We assumed that this is because U-net considers the image as one instance while semantic segmentation tries to predict different parts of the same damage as different damages, which by the way, we tried to solve by implementing post-processing.

As for the visual representation of the results, we may also compare the predictions of both models with the ground truth masks, i.e., what actually mask on the test dataset looks like, provided in the image below.

We can observe that U-net tends to underestimate damages, and the detectron2, on the contractor, is more inclined to overestimate damages, masking larger segments and in a higher quantity.

The End Result: Two-Model Computer Vision Solution

As stated, we decided to move on with the U-net model. Not only was it justified by the better results than the U-net model showed, but also by the fact that underestimating damage is better than overestimating in our case. The reason is that we try to automate insurance claim processing by helping inspectors make assessments faster. However, we also are to minimize business risks of insurance agents that include overestimating damage and, respectively, overpaying the car owners.

In the end, we built and trained two separate U-net-based models, one of which is intended for car damage detection and the other one for car part detection only.

Model 1 for car damage detection. Allows for identifying the damaged area. It also provides a rough estimation of the magnitude of damage.
Model 2 for car part detection. Allows for identifying distinct car parts. It also provides the name of an affected part.

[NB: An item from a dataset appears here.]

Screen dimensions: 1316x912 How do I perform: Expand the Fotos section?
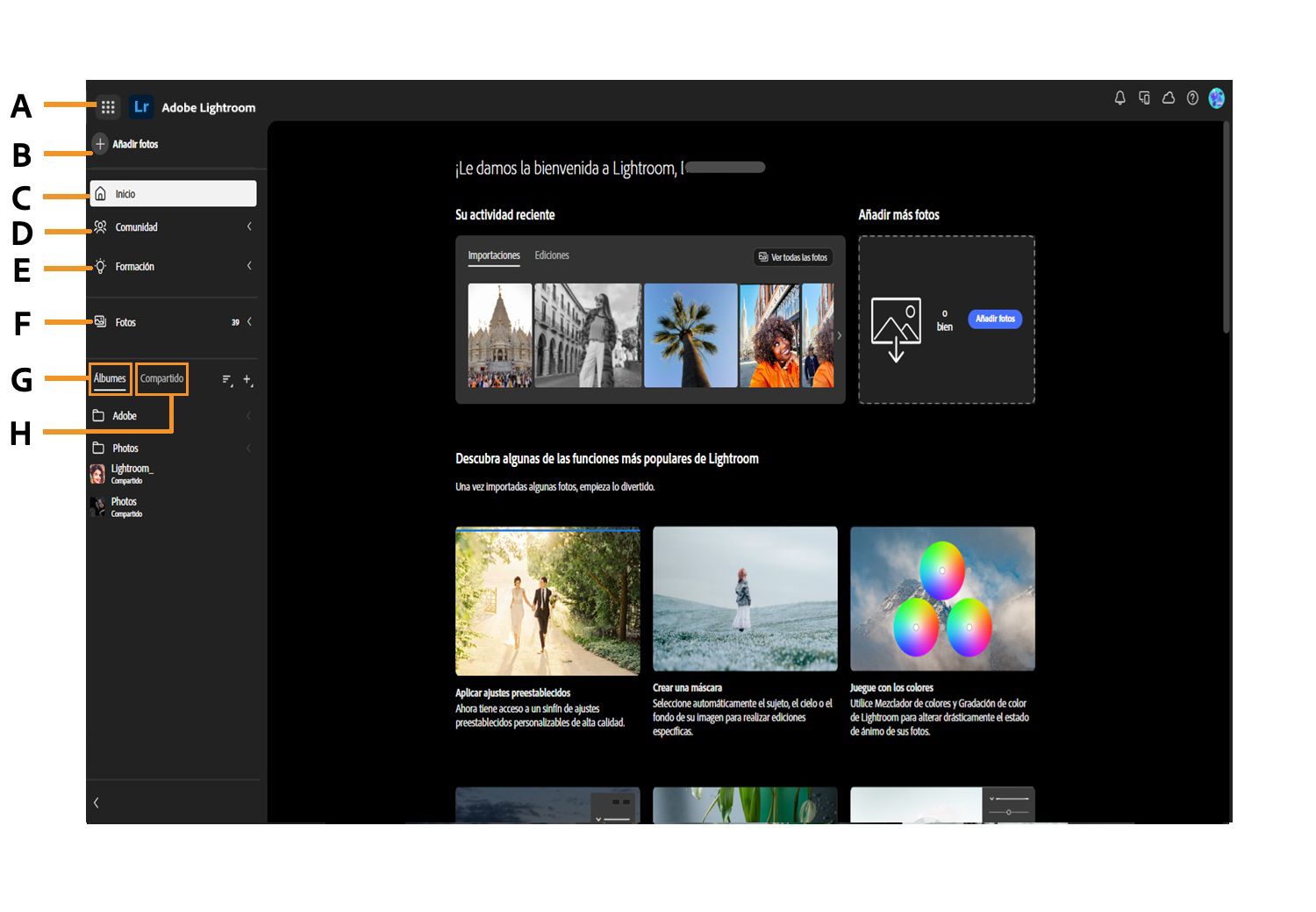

When a user enters an image of a damaged car, the resulting solution indicates the damage and identifies the affected car part separately. If they intersect, the solution outputs something like “left door — dent.” The results are then compared to similar cases in a prepared image database with repair cost estimates.

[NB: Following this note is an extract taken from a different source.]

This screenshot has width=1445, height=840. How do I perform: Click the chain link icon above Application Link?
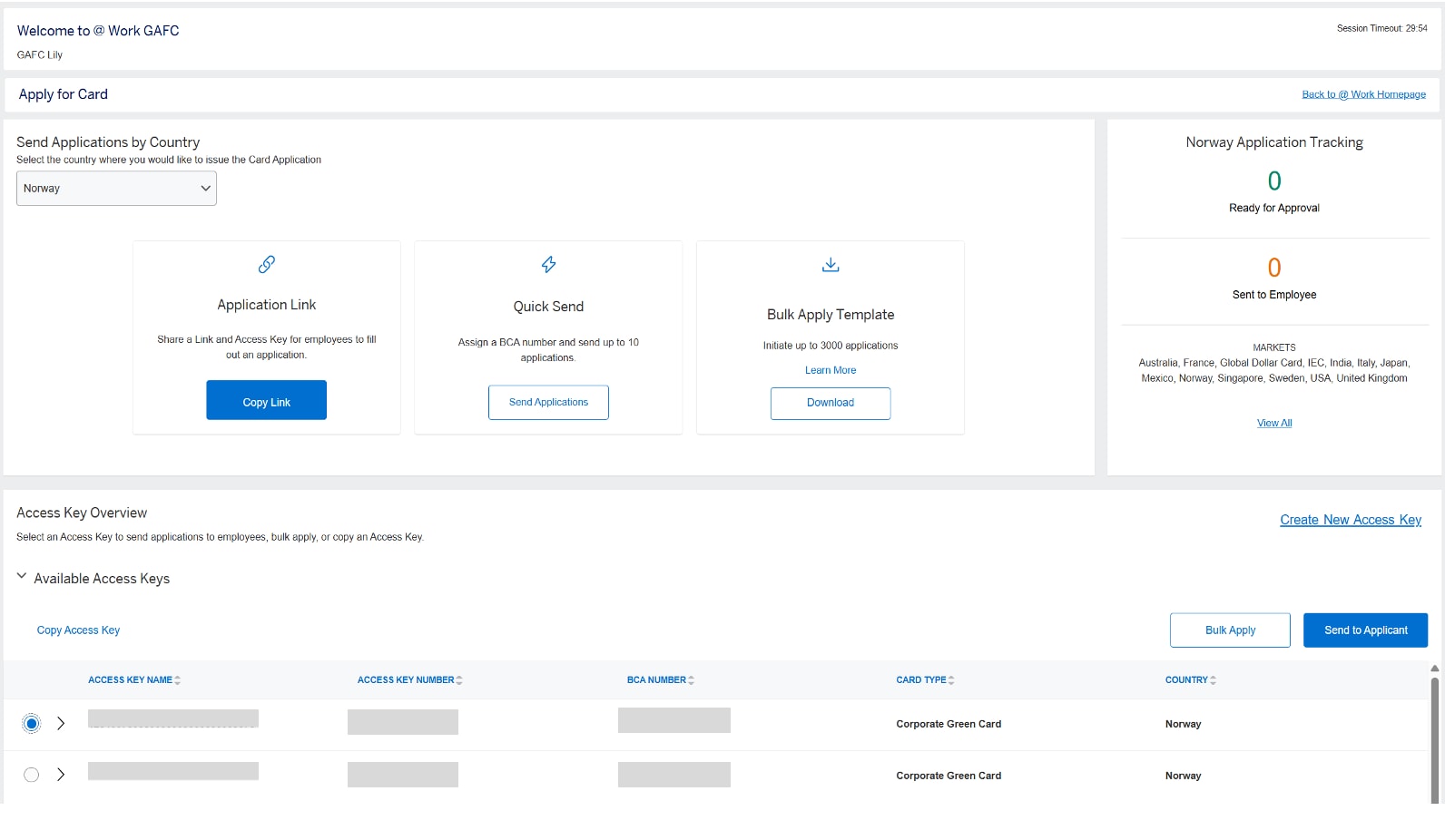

You can observe the working principles of both models in the image below.

Demo Overview

We prepared a demo that shows the mechanism of how the detailed ML models work. The example is not as high-performing as the real-world model is, but it provides an appropriate insight into the implementation of the technology. You can check the below recording of the demo:

Link

Or you can give a car damage detection demo a try yourself here: https://huggingface.co/spaces/intelliarts/Car_parts_damage_detection

Repo link https://gitlab.com/r-d-machine-learning/researches/Car-damage-detection.git

Final Take

This ML solution is a non-trivial combination of distinct models, one for detecting car damage and another for identifying car parts. Combined together, they allow for obtaining detailed information for car inspection. From our research, it’s evident that semantic segmentation architecture, particularly U-net, is probably the optimal algorithm for solving image processing tasks that are related to car damage detection.

However, it’s crucial to understand that the technology is intended for dealing with large batches of minor vehicle assessment cases. We position it as a useful instrument that human inspectors should master. Therefore, we believe that insurance firms will find our solution useful for claims processing automation. Finally, our engineering team regards integration of the described technology in business processes as another step towards digital transformation.